The respondent was able to give heartfelt praise to the applicants. She said that she owed a great debt to the second applicant because he had during her pregnancy been very supportive. She reminded me that he attended NCT classes with her. She was able to understand after questioning how what she had done might have looked like to the applicants. Having accepted that she was reassured by social services that there was no good reason to believe that there had been inappropriate touching of AB, she did offer, for the first time, an apology to the second applicant as to the pain that it might have caused him to have been accused of such behaviour. Indeed, she accepted that she could enter into mediation with both applicants. (Some mediation between her and the first applicant had started shortly before the hearing.)

40.

The respondent’s particular evidence on the various issues between the parties I will set out below. I do however note that I consider that the respondent is for the most part trying to make decisions that she considers to be in AB’s interest.

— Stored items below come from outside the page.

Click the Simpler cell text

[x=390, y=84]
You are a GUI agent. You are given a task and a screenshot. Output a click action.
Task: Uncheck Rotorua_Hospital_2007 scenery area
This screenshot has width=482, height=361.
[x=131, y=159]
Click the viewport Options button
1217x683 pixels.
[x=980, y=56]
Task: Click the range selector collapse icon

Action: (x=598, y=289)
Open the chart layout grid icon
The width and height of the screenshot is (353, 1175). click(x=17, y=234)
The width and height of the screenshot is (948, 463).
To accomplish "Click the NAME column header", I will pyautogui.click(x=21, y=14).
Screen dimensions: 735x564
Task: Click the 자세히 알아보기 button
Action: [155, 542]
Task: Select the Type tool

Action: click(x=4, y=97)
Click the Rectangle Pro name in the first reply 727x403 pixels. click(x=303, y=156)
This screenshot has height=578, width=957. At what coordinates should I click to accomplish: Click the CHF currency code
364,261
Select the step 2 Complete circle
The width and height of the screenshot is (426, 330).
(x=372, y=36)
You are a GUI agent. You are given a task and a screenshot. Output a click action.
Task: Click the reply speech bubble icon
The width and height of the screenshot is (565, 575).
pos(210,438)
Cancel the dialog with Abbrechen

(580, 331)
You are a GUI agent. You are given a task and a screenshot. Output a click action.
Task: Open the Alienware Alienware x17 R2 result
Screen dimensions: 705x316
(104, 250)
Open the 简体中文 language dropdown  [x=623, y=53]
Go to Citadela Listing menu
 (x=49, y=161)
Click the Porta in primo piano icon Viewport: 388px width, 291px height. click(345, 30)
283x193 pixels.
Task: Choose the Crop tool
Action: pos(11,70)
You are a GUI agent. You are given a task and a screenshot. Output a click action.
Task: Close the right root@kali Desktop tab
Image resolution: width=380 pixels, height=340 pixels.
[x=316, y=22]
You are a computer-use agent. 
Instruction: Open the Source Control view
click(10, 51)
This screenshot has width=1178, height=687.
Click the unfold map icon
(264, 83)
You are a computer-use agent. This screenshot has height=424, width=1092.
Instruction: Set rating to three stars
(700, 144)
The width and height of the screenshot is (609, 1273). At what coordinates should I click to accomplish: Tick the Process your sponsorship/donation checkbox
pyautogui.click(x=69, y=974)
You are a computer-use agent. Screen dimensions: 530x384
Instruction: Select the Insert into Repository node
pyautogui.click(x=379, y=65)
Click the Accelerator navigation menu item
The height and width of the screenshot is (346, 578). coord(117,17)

As I will explore below, I do not think that she gets the balance right on each occasion but save for one point I do consider she is genuinely trying to do the right thing. That one point is her approach to the second applicant and particularly his application for parental responsibility. She is, I consider, emotionally fixed in relation to that. She is a woman of resolution, and he has a hard core. I am not at all surprised that their interaction has caused sparks. I remind myself that I should not underestimate the impact on her of these points of conflict – and think in particular of the fear that she clearly felt during and following the incident in the park. The first applicant, by contrast, is more able to glide over points of disagreement to oil their relationship. I find, however that her difficulty with the second applicant goes beyond these points of conflict; he is a clear marker of part of the respondent’s past that she wants to step away from. It was very obvious that she would avoid referring to the second applicant and only refer to the first, as for instance in her religion plan (to which I will refer below) which talks only of what the first applicant can or cannot do. And, it was notable that she, and Ms James on her behalf, reminded me on a number of occasions that the first applicant was married to a woman, K, when the parties met despite there being no issue but that the first applicant and K were separated, and the respondent agreed, under cross examination, that every time she met the first applicant the second applicant was with him as his partner, including the occasion of insemination.

41.

Ms Callaghan gave professional evidence focussed on what she considered to be AB’s best interest. It is evidence which came under attack from Ms James, but those attacks are best considered in relation to the arguments set out below. Ms Callaghan did not change her recommendations orally from those she expressed in writing. I have no doubt, contrary to the tenor of Ms James’ submissions, that Ms Callaghan was entirely focussed on AB’s best interest, and I make clear that I see no reason to consider her more empathetic to the applicants than the respondent. As I will set out, I do differ from Ms Callaghan’s conclusions in some respects but that is no criticism of her professional evidence; it is me doing my job, her having done hers.